- _Seçilen bölüm_
= = =

Bu süreçte özellikle yıldızı parlayan yerli ürün ise Bayraktar Taktik İnsansız Hava Aracı (İHA) olmuştur. BAYKAR tarafından üretilen Bayraktar İHA neredeyse tamamen yerli imkanlarla geliştirilmesi ve en üst düzey teknolojiye sahip olması bakımından önemli bir başarı öyküsü olarak ön plana çıkmaktadır. 630 kg maksimum kalkış ağırlığı, 12 metre kanat açıklığı, 6,5 metre gövde uzunluğu, 150 km haberleşme menzili ve 24 saatten fazla süre havada kalma özelliklerine sahip olan Bayraktar İHA, TSK’nın envanterine giren ilk “yerli ve milli” İHA olmuştur. Bayraktar İHA yer sistemlerine bağlı kalmaksızın tam otomatik iniş ve kalkış özelliklerine, GPS bağımlılığı olmaksızın dahili sensör füzyonu ile seyrüsefer özelliğine ve tam otomatik uçuş kontrol ve 3 yedekli otopilot sistemine sahip olması bakımından dünya klasmanında en yüksek seviyede teknolojiye sahiptir.

= = =

- _Verilen kayıtlar_
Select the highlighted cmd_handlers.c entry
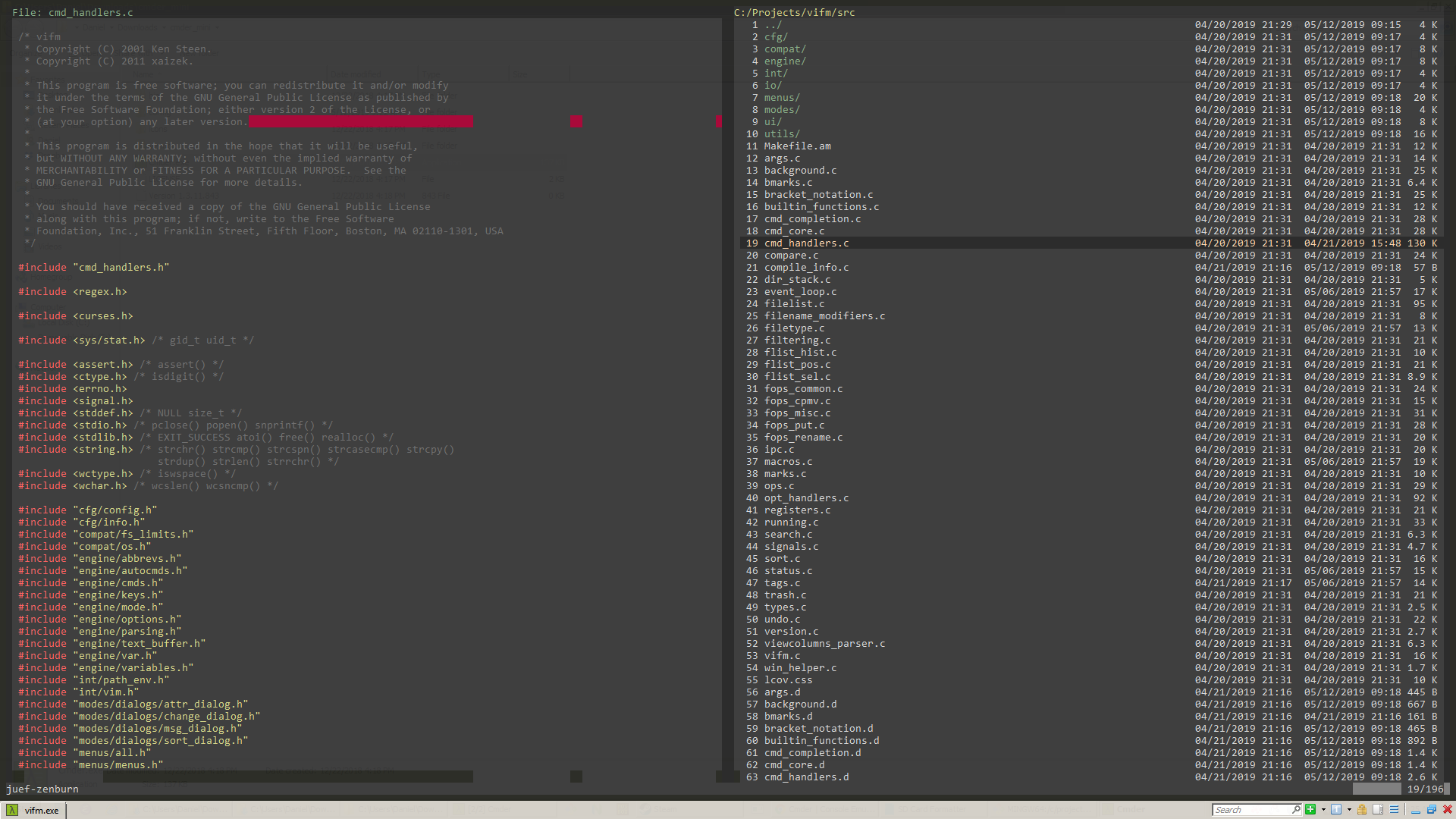Image resolution: width=1456 pixels, height=819 pixels. 805,243
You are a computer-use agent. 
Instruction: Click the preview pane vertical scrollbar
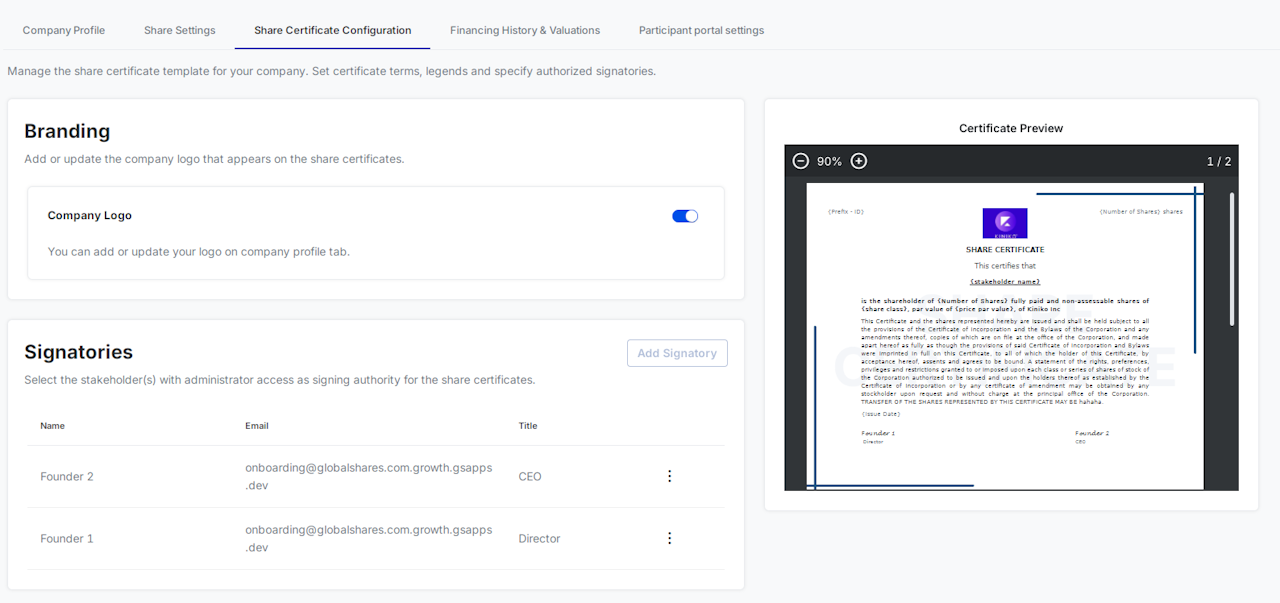tap(1231, 258)
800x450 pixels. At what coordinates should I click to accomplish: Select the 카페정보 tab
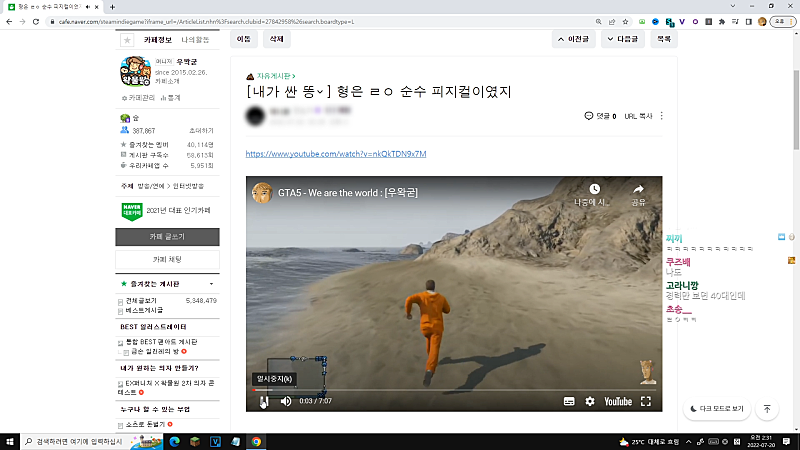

= = =

- _Görevin istediği_
Bayraktar İHA ile ilgili metinden "Bu süreçte özellikle" sözleriyle başlayıp "seviyede teknolojiye sahiptir." sözlerine kadar devam eden bölümü olduğu gibi alıntılayın.

- _Görev sonucu_
Bu süreçte özellikle yıldızı parlayan yerli ürün ise Bayraktar Taktik İnsansız Hava Aracı (İHA) olmuştur. BAYKAR tarafından üretilen Bayraktar İHA neredeyse tamamen yerli imkanlarla geliştirilmesi ve en üst düzey teknolojiye sahip olması bakımından önemli bir başarı öyküsü olarak ön plana çıkmaktadır. 630 kg maksimum kalkış ağırlığı, 12 metre kanat açıklığı, 6,5 metre gövde uzunluğu, 150 km haberleşme menzili ve 24 saatten fazla süre havada kalma özelliklerine sahip olan Bayraktar İHA, TSK’nın envanterine giren ilk “yerli ve milli” İHA olmuştur. Bayraktar İHA yer sistemlerine bağlı kalmaksızın tam otomatik iniş ve kalkış özelliklerine, GPS bağımlılığı olmaksızın dahili sensör füzyonu ile seyrüsefer özelliğine ve tam otomatik uçuş kontrol ve 3 yedekli otopilot sistemine sahip olması bakımından dünya klasmanında en yüksek seviyede teknolojiye sahiptir.